What is with the cats? They were nowhere near me before I had the camera.

This lives in my bedroom.

I believe the fire department has psychics to root out people like me.

This is my office.

My office includes a computer, a printer, a new router, an old router, a VoIP adapter, a home phone, an office phone, an external microphone, a headset, a mixing board, a lamp and an electric pencil sharpener. I would just die without that pencil sharpener.

On Monday night, we got the new router hooked up, because part of my business involves videoconferencing and I needed more reliable bandwidth. This is why it looks this way: it took me, Himself, the cats, a winch, a jackhammer and a giant head from Easter Island  to get the router installed.  And apparently two power strips are not enough to cope with all the plugs. I don’t know where to find LARGER power strips than the ones we have. I believe now we need to build a substation under the desk.
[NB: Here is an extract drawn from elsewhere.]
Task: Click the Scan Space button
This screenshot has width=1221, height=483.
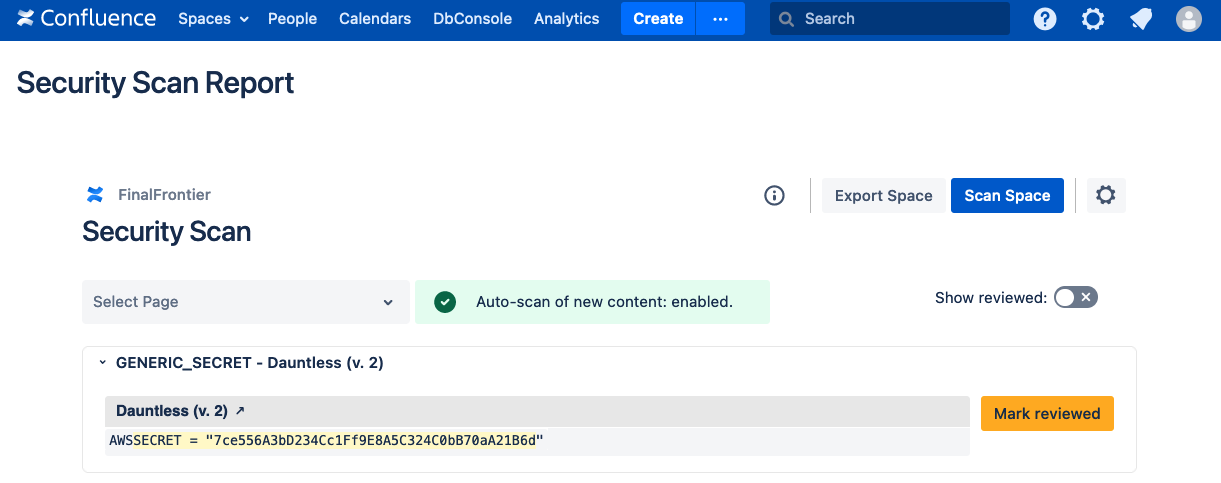Action: 1007,196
But this is starting to scare me.  I’m really worried that mid-videoconference, a cable is going to snake around my ankle and yank me under the desk, a la the opening scene in “Jaws.”

BUT…

I am not going to levy a Martha Point penalty just yet. I think a disaster of this magnitude warrants a modest buffer to cope with because 1) I had a really good reason for creating said disaster, and 2) I will need to crawl behind the bed, under the bed, under the desk, through the walls, and potentially down the rabbit hole in order to fix it.

So this is my pledge: I will have my home office re-organized in a way that would do Martha proud by the end of the weekend. IF I get it done on time, and there is a photo of my shiny office space sans snarly cable mess by Monday morning, I get +10 points. If I do NOT get this London-tube-map-on-steroids sorted by then, I will take a -20 point penalty. Given that my current score is 1 point, this is potentially a big, didn’t-shave-your-legs-hairy-deal.
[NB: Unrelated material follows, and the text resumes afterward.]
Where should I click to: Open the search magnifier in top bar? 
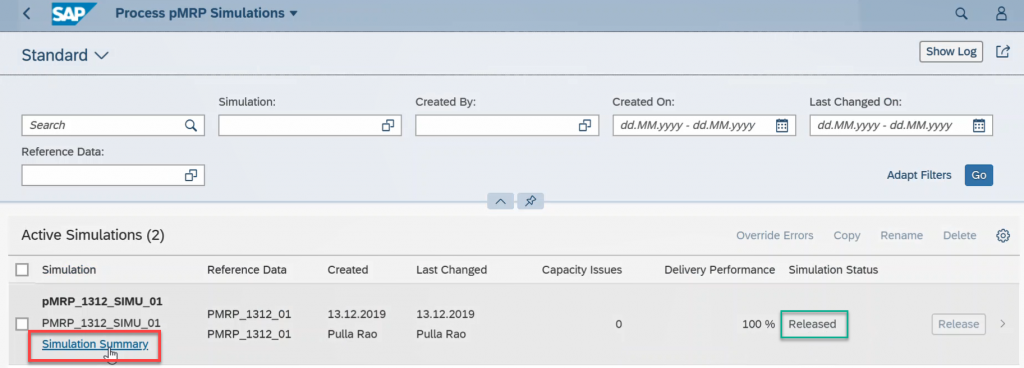pyautogui.click(x=961, y=13)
So it’s on. Oh yes, it’s on.

18 comments

  1. UGH. cords are my biggest pet peeve and I am married to someone who works from home behind a NASA-like setup with 4…yes FOUR computer screens attached to his 2…yes TWO computer towers, plus fax, 3 phone lines, printer, scanner, and of course pencil sharpener.

    I could strangle myself or someone else in all those wires…hmmmmmmm.

  2. Come on over and look under OUR desk and take a look at OUR office. You will sleep peacefully ever after and never think again that you didn’t get your priorities straight…
    BUT we can share a bottle of wine!

  3. Evidently, your office also includes a cat, which I think adds to the charming eclectic nature of the entire scene. When you do the makeover, remember to leave a spot for the cat. Perhaps just add a color-coordinated bow so she fits with the scheme. (You like how I assume she’s a “she,” don’t you? But honestly, what kind of self-respecting male cat would position itself so strategically in order to offer running commentary on your ridiculously witty blog?)

    1. LOL. The cat ON the desk is the girl cat. You can tell by her elegant positioning of herself in the best lighting. The cat UNDER the desk is the bully male cat.

      The cats will get their own post soon. I talk about them too much to not explain them. Or, try to explain them. Or, rationalize them.

  4. P.S. I would SO go there with the Bloggess’ sex column too. I want to be that girl when I grow up. Thanks for listing her in your “places I like to visit.” It’s hard to remember the last time I projected Diet Coke through my nasal cavities.